Reproduce the data below line for line, with no changes.

*SUPPLIED MATERIAL*.
↓↓↓

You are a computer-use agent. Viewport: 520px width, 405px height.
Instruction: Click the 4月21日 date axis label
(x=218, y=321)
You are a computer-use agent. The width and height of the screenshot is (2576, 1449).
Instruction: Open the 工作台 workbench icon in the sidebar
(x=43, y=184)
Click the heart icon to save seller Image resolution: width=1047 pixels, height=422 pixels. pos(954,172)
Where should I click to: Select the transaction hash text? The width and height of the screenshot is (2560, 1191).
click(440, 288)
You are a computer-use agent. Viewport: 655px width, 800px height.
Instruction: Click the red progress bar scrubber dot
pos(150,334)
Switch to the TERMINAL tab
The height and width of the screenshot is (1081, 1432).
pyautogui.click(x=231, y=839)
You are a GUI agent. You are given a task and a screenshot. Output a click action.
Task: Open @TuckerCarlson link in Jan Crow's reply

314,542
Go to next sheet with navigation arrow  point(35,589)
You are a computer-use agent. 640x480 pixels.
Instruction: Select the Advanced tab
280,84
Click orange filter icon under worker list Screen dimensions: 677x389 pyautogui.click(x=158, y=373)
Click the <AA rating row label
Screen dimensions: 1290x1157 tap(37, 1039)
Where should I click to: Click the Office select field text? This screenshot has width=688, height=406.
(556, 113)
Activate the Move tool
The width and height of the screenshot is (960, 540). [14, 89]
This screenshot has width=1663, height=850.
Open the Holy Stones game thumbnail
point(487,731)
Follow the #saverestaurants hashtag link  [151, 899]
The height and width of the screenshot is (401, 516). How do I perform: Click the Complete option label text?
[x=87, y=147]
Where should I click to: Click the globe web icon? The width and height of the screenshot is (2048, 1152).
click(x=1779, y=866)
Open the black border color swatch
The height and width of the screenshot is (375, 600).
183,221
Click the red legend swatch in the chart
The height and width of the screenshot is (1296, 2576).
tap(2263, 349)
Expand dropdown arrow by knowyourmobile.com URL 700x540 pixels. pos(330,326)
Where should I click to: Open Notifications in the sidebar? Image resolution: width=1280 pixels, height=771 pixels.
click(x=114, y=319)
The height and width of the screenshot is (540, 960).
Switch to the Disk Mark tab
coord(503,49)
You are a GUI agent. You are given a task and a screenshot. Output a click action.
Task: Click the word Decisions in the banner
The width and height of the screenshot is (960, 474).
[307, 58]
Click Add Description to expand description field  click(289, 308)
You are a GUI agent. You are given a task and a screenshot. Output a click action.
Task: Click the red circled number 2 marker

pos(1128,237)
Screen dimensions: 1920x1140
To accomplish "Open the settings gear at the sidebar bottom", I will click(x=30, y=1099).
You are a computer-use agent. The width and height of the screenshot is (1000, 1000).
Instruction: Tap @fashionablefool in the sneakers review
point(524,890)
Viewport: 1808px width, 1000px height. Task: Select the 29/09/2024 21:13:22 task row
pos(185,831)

↑↑↑

*RESPONSE FOR THIS EXERCISE*.
You are a computer-use agent. Viewport: 520px width, 405px height.
Instruction: Click the 4月21日 date axis label
(x=218, y=321)
You are a computer-use agent. The width and height of the screenshot is (2576, 1449).
Instruction: Open the 工作台 workbench icon in the sidebar
(x=43, y=184)
Click the heart icon to save seller Image resolution: width=1047 pixels, height=422 pixels. pos(954,172)
Where should I click to: Select the transaction hash text? The width and height of the screenshot is (2560, 1191).
click(440, 288)
You are a computer-use agent. Viewport: 655px width, 800px height.
Instruction: Click the red progress bar scrubber dot
pos(150,334)
Switch to the TERMINAL tab
The height and width of the screenshot is (1081, 1432).
pyautogui.click(x=231, y=839)
You are a GUI agent. You are given a task and a screenshot. Output a click action.
Task: Open @TuckerCarlson link in Jan Crow's reply

314,542
Go to next sheet with navigation arrow  point(35,589)
You are a computer-use agent. 640x480 pixels.
Instruction: Select the Advanced tab
280,84
Click orange filter icon under worker list Screen dimensions: 677x389 pyautogui.click(x=158, y=373)
Click the <AA rating row label
Screen dimensions: 1290x1157 tap(37, 1039)
Where should I click to: Click the Office select field text? This screenshot has width=688, height=406.
(556, 113)
Activate the Move tool
The width and height of the screenshot is (960, 540). [14, 89]
This screenshot has width=1663, height=850.
Open the Holy Stones game thumbnail
point(487,731)
Follow the #saverestaurants hashtag link  [151, 899]
The height and width of the screenshot is (401, 516). How do I perform: Click the Complete option label text?
[x=87, y=147]
Where should I click to: Click the globe web icon? The width and height of the screenshot is (2048, 1152).
click(x=1779, y=866)
Open the black border color swatch
The height and width of the screenshot is (375, 600).
183,221
Click the red legend swatch in the chart
The height and width of the screenshot is (1296, 2576).
tap(2263, 349)
Expand dropdown arrow by knowyourmobile.com URL 700x540 pixels. pos(330,326)
Where should I click to: Open Notifications in the sidebar? Image resolution: width=1280 pixels, height=771 pixels.
click(x=114, y=319)
The height and width of the screenshot is (540, 960).
Switch to the Disk Mark tab
coord(503,49)
You are a GUI agent. You are given a task and a screenshot. Output a click action.
Task: Click the word Decisions in the banner
The width and height of the screenshot is (960, 474).
[307, 58]
Click Add Description to expand description field  click(289, 308)
You are a GUI agent. You are given a task and a screenshot. Output a click action.
Task: Click the red circled number 2 marker

pos(1128,237)
Screen dimensions: 1920x1140
To accomplish "Open the settings gear at the sidebar bottom", I will click(x=30, y=1099).
You are a computer-use agent. The width and height of the screenshot is (1000, 1000).
Instruction: Tap @fashionablefool in the sneakers review
point(524,890)
Viewport: 1808px width, 1000px height. Task: Select the 29/09/2024 21:13:22 task row
pos(185,831)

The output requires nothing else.